▶ [TEXTE À LIRE]:
▬▬▬▬▬▬▬▬▬▬

C’est dans ce lieu étroit et chaleureux que les deux exilés Kalle (Stephen Szekely) et Ziffer (Olivier Mellor), respectivement ouvrier et physicien, vont échanger sur la vie, la jeunesse, le capitalisme, l’amitié, l’alcool… Le tout dans un heureux mélange de dialogues et de chansons, de cris et chuchotements. Ils seront accompagnés à la guitare, au piano et à la contrebasse par trois gais lurons aux mimiques désopilantes (mention spéciale à Séverin «Toskano» Jeanniard, chef d’orchestre et contrebassiste totalement à côté de ses pompes). Toutes les conditions semblent donc réunies pour la création d’une utopie éphémère où l’on peut tout dire et tout faire, en chantant ou en dansant. En somme, la Compagnie du Berger respecte au mot près la définition que Bertolt Brecht donne du théâtre au début de son Petit Organon pour le théâtre : « des reproductions vivantes d’événements, rapportés ou inventés, qui opposent des hommes, et cela aux fins de divertissement. »

▬▬▬▬▬▬▬▬▬▬

▶ [ÉNONCÉ 1]: Dans les enregistrements, recopiez tout depuis la ligne contenant « Select the Восход 08:04 tab » jusqu'à la ligne contenant « (x=651, y=453) » en remplaçant « Select » par « Choose ». Ne modifiez rien d'autre.

▶ [ENREGISTREMENTS À UTILISER]:
▬▬▬▬▬▬▬▬▬▬

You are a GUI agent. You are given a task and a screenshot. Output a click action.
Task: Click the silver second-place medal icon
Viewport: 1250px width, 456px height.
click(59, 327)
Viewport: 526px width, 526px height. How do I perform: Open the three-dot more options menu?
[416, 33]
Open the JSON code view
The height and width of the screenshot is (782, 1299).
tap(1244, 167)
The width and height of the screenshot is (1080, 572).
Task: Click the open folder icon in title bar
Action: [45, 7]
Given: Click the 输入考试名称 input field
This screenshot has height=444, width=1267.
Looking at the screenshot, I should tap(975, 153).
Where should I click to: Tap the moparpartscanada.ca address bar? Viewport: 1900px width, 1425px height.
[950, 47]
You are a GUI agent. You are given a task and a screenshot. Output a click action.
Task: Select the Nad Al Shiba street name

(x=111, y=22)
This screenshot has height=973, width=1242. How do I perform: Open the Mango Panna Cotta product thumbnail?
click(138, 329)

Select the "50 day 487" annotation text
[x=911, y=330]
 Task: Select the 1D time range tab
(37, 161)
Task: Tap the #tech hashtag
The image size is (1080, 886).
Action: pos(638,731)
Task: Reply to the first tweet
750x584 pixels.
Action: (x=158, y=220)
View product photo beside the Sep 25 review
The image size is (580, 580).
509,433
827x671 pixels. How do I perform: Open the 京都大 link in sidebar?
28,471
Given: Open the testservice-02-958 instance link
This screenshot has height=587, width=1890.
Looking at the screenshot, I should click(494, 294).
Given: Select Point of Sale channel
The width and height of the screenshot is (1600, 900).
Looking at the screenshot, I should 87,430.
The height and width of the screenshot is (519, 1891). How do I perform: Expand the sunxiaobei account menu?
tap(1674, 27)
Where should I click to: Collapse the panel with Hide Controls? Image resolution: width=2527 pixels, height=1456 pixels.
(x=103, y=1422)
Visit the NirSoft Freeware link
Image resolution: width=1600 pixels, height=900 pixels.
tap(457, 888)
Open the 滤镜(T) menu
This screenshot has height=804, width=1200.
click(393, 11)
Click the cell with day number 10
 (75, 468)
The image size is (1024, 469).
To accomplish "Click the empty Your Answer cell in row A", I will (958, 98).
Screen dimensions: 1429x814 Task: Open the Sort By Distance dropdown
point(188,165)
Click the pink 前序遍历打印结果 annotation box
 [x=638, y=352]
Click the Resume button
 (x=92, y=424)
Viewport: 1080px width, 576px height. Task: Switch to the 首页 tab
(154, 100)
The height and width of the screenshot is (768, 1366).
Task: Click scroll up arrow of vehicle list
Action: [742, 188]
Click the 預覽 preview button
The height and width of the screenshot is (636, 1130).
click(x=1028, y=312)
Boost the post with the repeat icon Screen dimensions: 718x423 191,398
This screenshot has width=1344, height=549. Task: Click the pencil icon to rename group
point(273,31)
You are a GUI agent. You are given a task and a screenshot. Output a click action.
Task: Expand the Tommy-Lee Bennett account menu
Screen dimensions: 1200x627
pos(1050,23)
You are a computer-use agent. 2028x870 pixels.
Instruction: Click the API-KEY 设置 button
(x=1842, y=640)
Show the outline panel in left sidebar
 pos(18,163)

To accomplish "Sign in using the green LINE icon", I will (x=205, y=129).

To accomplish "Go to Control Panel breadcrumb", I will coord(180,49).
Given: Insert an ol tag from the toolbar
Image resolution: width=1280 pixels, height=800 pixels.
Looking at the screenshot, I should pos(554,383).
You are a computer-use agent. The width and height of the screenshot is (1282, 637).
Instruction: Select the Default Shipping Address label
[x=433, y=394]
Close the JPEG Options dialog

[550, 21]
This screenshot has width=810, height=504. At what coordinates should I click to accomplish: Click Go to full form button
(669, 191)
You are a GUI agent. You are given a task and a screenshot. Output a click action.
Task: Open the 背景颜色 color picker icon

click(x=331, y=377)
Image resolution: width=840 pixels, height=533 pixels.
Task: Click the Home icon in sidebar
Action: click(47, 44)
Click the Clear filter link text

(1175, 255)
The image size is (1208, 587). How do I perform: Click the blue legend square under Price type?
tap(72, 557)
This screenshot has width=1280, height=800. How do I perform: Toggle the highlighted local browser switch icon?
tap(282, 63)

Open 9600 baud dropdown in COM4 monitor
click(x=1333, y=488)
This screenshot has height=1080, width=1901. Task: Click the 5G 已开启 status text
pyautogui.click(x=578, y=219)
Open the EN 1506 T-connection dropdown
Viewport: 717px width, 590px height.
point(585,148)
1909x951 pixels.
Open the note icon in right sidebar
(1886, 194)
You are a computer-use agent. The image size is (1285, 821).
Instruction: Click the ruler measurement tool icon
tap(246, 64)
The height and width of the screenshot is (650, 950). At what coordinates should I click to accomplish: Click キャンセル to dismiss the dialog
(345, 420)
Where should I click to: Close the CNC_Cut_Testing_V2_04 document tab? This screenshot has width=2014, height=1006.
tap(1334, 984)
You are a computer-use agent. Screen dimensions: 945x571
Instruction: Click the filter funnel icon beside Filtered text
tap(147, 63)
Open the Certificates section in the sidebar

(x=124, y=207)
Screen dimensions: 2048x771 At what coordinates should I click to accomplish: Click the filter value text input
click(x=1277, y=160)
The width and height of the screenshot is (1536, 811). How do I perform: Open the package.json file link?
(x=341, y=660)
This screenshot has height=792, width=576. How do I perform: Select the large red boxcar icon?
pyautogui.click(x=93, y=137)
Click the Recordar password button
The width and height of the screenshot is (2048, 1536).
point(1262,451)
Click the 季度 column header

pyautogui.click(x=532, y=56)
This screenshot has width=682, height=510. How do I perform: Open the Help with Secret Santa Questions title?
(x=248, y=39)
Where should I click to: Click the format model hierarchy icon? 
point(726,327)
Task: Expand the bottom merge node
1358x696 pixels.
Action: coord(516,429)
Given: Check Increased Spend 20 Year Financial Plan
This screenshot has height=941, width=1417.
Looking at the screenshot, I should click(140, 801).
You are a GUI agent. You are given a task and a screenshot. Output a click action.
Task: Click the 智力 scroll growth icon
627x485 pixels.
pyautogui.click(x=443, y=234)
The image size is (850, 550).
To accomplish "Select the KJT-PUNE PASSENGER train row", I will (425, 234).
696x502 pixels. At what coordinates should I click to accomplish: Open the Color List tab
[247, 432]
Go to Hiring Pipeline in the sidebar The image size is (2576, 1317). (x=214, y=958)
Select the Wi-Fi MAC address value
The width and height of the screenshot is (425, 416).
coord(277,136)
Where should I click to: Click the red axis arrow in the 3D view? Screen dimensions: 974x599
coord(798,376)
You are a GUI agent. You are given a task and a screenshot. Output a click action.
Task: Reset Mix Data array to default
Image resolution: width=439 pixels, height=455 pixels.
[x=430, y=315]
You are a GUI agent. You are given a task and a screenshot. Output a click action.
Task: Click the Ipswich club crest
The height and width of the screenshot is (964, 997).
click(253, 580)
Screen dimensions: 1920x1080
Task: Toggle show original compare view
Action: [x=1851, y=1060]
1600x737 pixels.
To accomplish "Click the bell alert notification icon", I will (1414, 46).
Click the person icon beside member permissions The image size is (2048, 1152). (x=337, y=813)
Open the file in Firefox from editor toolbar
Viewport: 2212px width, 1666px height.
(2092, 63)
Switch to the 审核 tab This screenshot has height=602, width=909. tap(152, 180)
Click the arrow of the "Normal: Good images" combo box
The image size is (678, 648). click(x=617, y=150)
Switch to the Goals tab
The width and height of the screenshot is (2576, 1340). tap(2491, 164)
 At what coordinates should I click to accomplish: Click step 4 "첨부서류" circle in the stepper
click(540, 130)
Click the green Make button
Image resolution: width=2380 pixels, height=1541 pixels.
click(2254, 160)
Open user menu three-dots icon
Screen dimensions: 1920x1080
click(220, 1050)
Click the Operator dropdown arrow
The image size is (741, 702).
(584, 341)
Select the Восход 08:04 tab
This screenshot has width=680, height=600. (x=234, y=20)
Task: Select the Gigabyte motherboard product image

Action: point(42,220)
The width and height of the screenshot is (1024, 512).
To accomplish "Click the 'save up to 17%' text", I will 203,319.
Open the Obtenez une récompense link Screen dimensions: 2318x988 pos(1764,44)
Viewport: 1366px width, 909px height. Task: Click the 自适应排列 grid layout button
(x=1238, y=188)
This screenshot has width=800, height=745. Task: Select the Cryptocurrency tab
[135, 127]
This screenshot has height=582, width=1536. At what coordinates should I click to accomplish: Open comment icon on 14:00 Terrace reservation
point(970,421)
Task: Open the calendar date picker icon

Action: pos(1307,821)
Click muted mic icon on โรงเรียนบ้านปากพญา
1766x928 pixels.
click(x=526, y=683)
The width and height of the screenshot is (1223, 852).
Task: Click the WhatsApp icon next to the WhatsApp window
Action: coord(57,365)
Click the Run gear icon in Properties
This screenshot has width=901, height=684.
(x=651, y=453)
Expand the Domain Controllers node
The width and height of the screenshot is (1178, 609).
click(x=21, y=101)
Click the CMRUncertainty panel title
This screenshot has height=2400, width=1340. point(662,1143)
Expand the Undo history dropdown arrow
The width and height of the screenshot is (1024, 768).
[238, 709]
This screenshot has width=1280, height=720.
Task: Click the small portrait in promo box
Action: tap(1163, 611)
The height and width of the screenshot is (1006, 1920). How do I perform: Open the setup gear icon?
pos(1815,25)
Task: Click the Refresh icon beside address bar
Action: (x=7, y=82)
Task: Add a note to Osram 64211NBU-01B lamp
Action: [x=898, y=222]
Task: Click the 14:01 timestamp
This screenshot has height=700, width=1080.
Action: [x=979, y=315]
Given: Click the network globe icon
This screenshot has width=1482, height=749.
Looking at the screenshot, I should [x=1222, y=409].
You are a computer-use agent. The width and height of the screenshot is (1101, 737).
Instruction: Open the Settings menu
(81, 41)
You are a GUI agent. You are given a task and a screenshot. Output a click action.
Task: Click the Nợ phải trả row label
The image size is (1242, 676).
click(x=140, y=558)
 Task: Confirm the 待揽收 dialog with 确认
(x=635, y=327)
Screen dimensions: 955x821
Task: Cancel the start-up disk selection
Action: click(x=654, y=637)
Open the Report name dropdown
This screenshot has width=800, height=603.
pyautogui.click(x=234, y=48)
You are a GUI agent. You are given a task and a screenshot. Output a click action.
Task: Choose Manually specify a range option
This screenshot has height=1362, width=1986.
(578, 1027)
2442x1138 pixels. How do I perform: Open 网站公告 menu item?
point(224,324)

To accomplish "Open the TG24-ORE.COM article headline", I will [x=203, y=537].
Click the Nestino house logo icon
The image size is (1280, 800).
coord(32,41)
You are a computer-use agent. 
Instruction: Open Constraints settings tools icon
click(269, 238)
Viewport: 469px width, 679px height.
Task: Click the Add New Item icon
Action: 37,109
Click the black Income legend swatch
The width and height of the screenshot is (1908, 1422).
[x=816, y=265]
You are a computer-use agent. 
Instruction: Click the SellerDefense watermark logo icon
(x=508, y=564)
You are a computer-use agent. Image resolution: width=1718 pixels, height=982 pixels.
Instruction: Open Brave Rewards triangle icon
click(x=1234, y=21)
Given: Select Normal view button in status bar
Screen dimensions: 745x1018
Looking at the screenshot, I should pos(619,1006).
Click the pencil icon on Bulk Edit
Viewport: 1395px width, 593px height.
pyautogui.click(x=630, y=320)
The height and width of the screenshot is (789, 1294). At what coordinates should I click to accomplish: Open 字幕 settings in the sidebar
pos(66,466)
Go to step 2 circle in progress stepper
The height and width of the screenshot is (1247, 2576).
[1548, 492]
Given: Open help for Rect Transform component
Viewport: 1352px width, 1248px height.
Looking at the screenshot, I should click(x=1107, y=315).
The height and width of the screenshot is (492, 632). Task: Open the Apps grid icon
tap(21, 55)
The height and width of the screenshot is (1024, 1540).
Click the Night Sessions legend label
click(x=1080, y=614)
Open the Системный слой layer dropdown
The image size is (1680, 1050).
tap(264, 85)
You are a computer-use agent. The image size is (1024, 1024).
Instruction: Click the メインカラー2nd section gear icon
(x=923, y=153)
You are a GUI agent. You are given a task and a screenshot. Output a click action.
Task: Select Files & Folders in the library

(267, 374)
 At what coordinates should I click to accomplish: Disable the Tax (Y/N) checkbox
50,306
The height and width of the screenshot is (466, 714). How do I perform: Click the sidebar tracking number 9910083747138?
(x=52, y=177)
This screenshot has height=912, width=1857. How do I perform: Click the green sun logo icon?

▬▬▬▬▬▬▬▬▬▬

▶ [ÉNONCÉ 2]: D'après le texte à lire, quel métier exercent respectivement Kalle et Ziffer ?

▶ [RÉPONSE 1]:
Choose the Восход 08:04 tab
This screenshot has width=680, height=600. (x=234, y=20)
Task: Choose the Gigabyte motherboard product image

Action: point(42,220)
The width and height of the screenshot is (1024, 512).
To accomplish "Click the 'save up to 17%' text", I will 203,319.
Open the Obtenez une récompense link Screen dimensions: 2318x988 pos(1764,44)
Viewport: 1366px width, 909px height. Task: Click the 自适应排列 grid layout button
(x=1238, y=188)
This screenshot has width=800, height=745. Task: Choose the Cryptocurrency tab
[135, 127]
This screenshot has height=582, width=1536. At what coordinates should I click to accomplish: Open comment icon on 14:00 Terrace reservation
point(970,421)
Task: Open the calendar date picker icon

Action: pos(1307,821)
Click muted mic icon on โรงเรียนบ้านปากพญา
1766x928 pixels.
click(x=526, y=683)
The width and height of the screenshot is (1223, 852).
Task: Click the WhatsApp icon next to the WhatsApp window
Action: coord(57,365)
Click the Run gear icon in Properties
This screenshot has width=901, height=684.
(x=651, y=453)

▶ [RÉPONSE 2]: Kalle est ouvrier et Ziffer est physicien.